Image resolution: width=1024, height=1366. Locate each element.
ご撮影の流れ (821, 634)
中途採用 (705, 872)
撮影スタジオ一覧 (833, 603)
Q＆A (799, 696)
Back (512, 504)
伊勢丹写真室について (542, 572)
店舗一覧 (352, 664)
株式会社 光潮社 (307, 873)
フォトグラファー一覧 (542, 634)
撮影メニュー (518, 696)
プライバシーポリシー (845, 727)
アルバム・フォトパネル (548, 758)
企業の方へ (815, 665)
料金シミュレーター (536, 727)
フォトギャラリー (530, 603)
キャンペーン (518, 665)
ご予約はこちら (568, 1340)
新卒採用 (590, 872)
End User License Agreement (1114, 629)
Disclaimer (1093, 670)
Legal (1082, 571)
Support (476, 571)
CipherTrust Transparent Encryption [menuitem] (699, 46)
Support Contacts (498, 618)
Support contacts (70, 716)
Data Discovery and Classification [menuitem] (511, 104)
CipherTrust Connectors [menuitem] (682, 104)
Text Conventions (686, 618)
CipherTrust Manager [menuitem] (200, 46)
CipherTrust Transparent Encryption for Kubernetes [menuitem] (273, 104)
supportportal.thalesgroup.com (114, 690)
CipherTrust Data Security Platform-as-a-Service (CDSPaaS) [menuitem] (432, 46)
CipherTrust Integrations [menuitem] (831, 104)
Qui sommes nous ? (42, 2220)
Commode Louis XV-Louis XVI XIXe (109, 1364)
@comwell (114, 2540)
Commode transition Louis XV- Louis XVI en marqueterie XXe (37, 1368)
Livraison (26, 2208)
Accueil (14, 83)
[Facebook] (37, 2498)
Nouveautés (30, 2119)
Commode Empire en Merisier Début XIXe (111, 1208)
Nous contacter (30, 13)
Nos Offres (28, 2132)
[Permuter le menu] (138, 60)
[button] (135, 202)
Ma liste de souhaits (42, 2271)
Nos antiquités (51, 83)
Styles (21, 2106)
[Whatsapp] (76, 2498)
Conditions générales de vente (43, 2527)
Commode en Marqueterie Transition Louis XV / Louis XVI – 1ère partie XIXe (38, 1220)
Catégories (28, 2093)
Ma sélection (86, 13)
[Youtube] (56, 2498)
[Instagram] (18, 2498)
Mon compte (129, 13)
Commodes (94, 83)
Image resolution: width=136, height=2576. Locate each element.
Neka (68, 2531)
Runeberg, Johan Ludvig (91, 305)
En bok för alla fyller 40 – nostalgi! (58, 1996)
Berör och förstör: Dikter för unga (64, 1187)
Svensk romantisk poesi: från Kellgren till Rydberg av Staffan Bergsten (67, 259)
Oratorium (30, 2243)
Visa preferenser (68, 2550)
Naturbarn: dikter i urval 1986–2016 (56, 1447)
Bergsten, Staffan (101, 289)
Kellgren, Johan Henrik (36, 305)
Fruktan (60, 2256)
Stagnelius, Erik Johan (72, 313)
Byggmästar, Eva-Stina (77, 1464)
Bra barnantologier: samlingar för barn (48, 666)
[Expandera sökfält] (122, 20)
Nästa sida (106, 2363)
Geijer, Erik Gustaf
- - - - - - -
_EXERCISE BRIEF:_
The lines from the one containing "Commode transition Louis" through the last line of the material above are to be copied exactly, both ends included.

_TASK OUTPUT:_
Commode transition Louis XV- Louis XVI en marqueterie XXe (37, 1368)
Livraison (26, 2208)
Accueil (14, 83)
[Facebook] (37, 2498)
Nouveautés (30, 2119)
Commode Empire en Merisier Début XIXe (111, 1208)
Nous contacter (30, 13)
Nos Offres (28, 2132)
[Permuter le menu] (138, 60)
[button] (135, 202)
Ma liste de souhaits (42, 2271)
Nos antiquités (51, 83)
Styles (21, 2106)
[Whatsapp] (76, 2498)
Conditions générales de vente (43, 2527)
Commode en Marqueterie Transition Louis XV / Louis XVI – 1ère partie XIXe (38, 1220)
Catégories (28, 2093)
Ma sélection (86, 13)
[Youtube] (56, 2498)
[Instagram] (18, 2498)
Mon compte (129, 13)
Commodes (94, 83)
Image resolution: width=136, height=2576. Locate each element.
Neka (68, 2531)
Runeberg, Johan Ludvig (91, 305)
En bok för alla fyller 40 – nostalgi! (58, 1996)
Berör och förstör: Dikter för unga (64, 1187)
Svensk romantisk poesi: från Kellgren till Rydberg av Staffan Bergsten (67, 259)
Oratorium (30, 2243)
Visa preferenser (68, 2550)
Naturbarn: dikter i urval 1986–2016 (56, 1447)
Bergsten, Staffan (101, 289)
Kellgren, Johan Henrik (36, 305)
Fruktan (60, 2256)
Stagnelius, Erik Johan (72, 313)
Byggmästar, Eva-Stina (77, 1464)
Bra barnantologier: samlingar för barn (48, 666)
[Expandera sökfält] (122, 20)
Nästa sida (106, 2363)
Geijer, Erik Gustaf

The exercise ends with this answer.